The struggle for socialism will be complex too, and will bring a broad and diverse coalition with varied outlooks and interests into motion. And while we fight for the leadership of the multi-racial, multi-national working class in the coalition and for its deep imprint on the political process, we also search for strategic and tactical alliances. At times this dual task will cause tensions, sometimes strongly felt ones, but the resolution of these tensions is condition for radical change.
(8) The economic model of 21st century socialism should give priority to sustainability, not growth without limits. Socialist production can’t be narrowly focused on inputs and outputs, nor should purely quantitative criteria be used to measure efficiency and determine economic goals. New socialist production (and consumption) models are imperative. Both must economize on natural resources and protect the planet and its various ecological systems.

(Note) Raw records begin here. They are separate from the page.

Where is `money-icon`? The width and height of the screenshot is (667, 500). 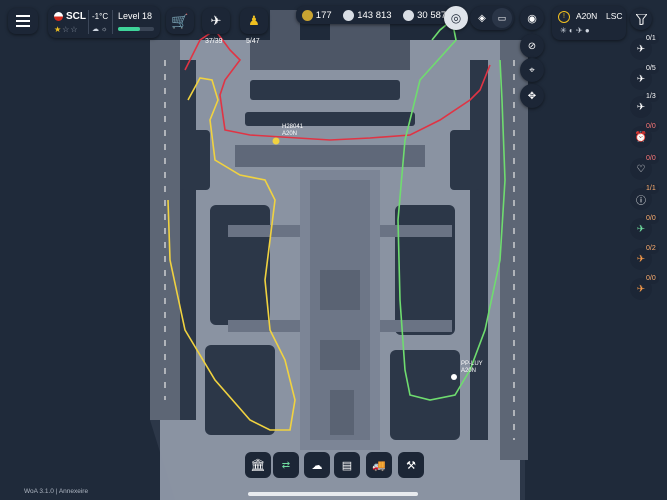
money-icon is located at coordinates (349, 15).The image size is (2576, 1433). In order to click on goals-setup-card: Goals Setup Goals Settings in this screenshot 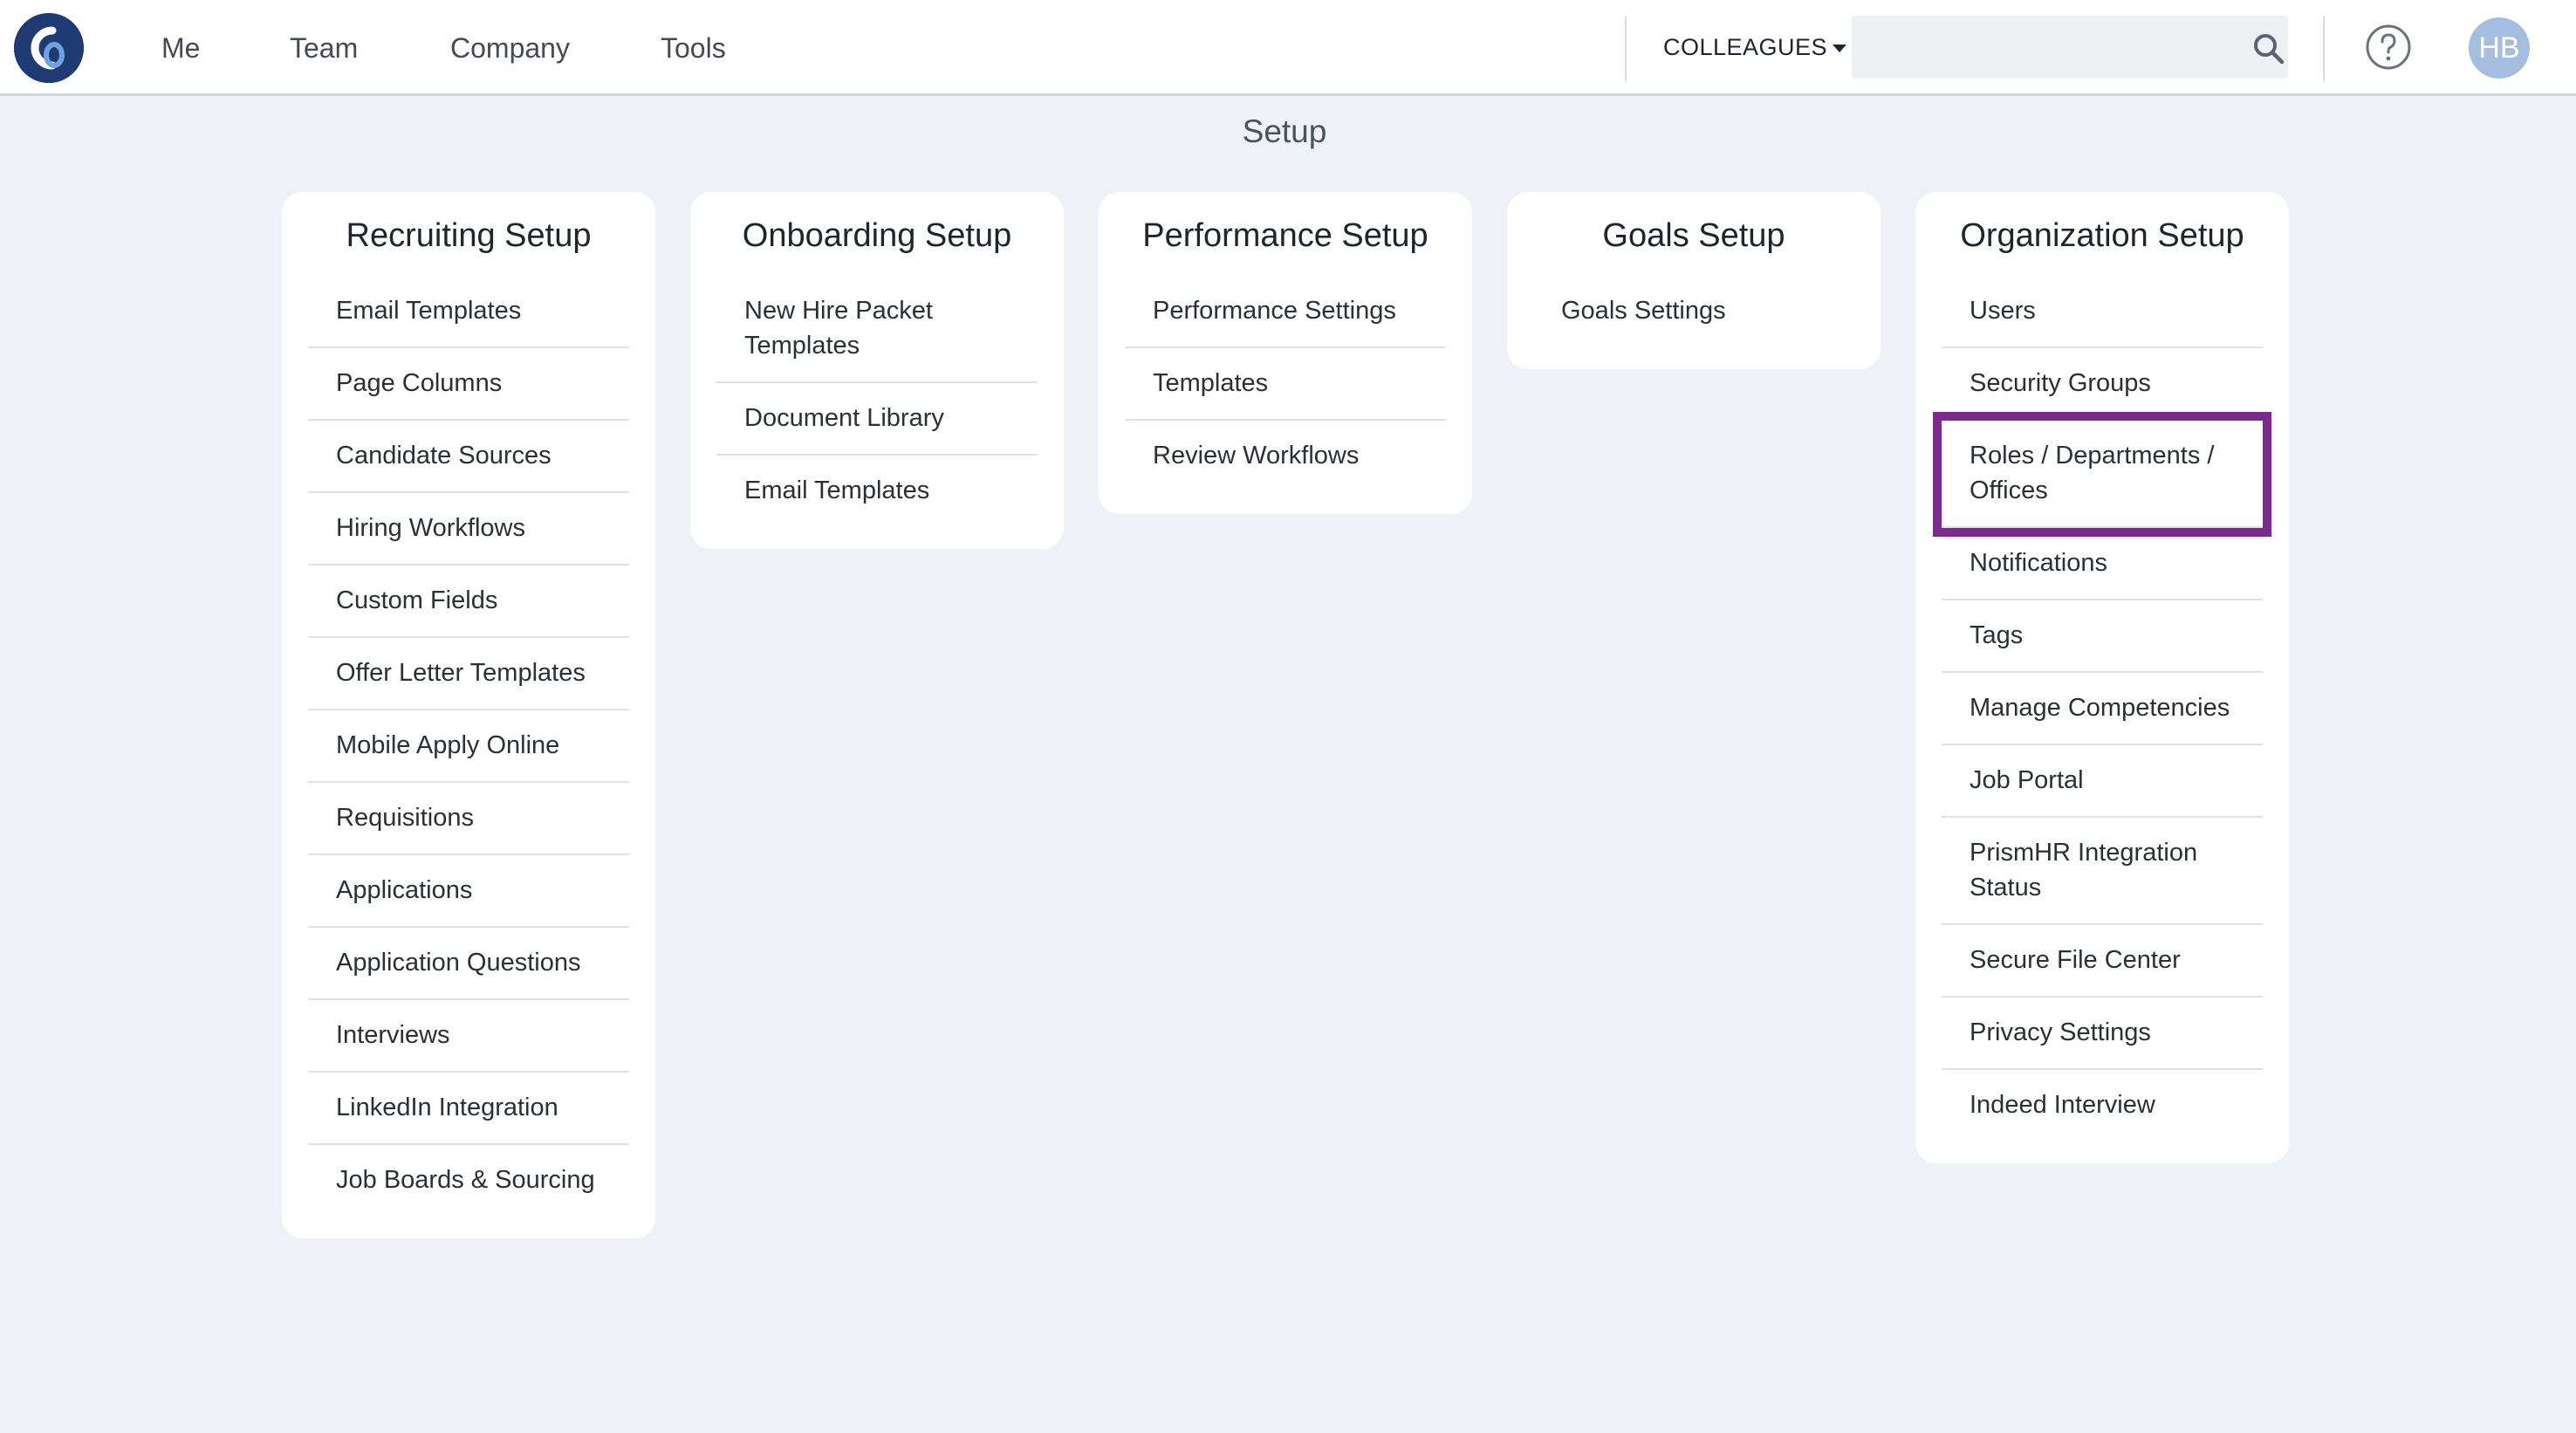, I will do `click(1694, 281)`. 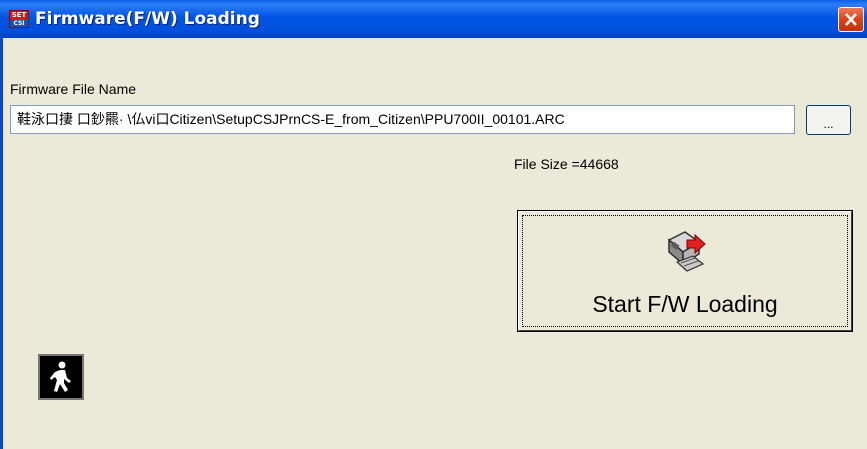 I want to click on close-button, so click(x=851, y=20).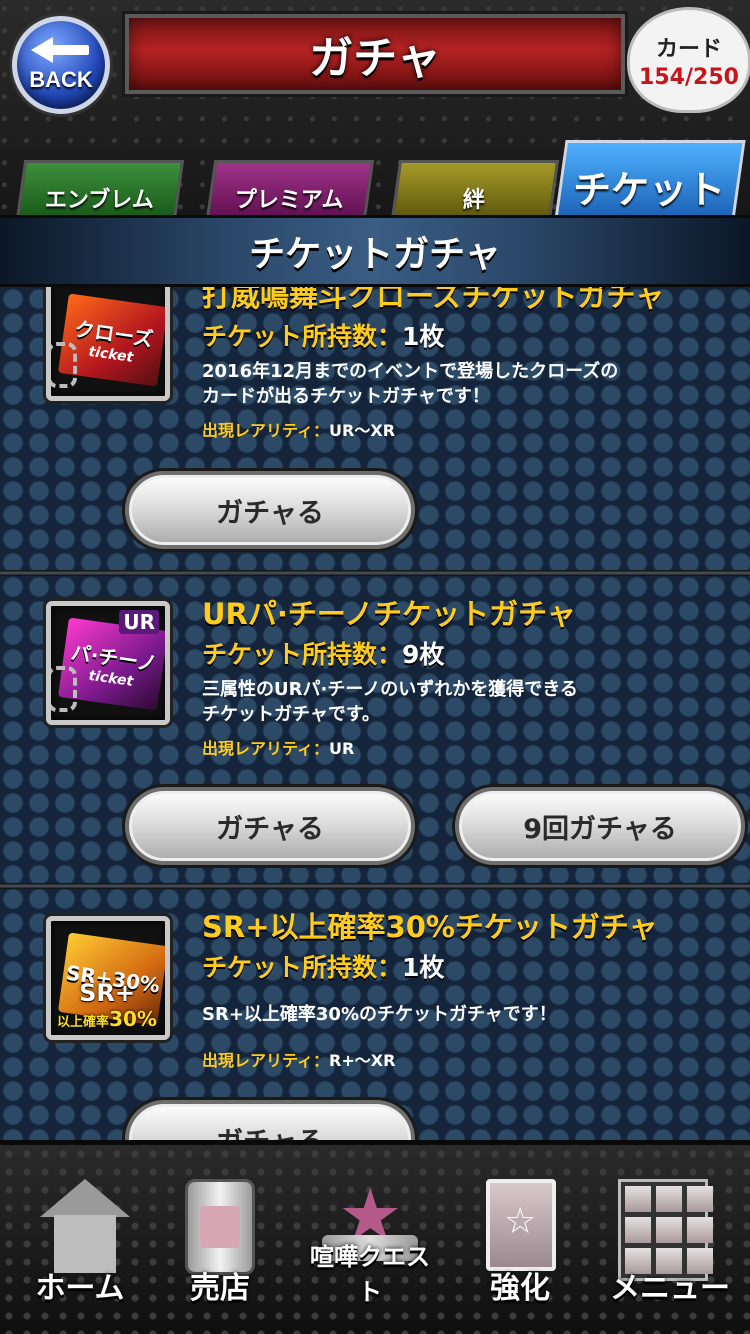  What do you see at coordinates (390, 690) in the screenshot?
I see `description-line: 三属性のURパ·チーノのいずれかを獲得できる` at bounding box center [390, 690].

The future of living things that inhabit this earth could depend on it.
That said, we cannot wait for socialism to address the dangers of climate change and environmental degradation. That must be done now. We are approaching tipping points which if reached will give global warming a momentum that human actions will have little or no control over.
Standing in the way, as you would guess, is right wing extremism and powerful global corporations – energy, military, and otherwise. And only a broad movement of the working class in close alliance with the African American, Mexican American and other oppressed peoples, women, youth, seniors other social movements, and some sections of business – big and small stands a ghost’s chance of defeating this entrenched and powerful political bloc and, in doing so, open a road to socialism.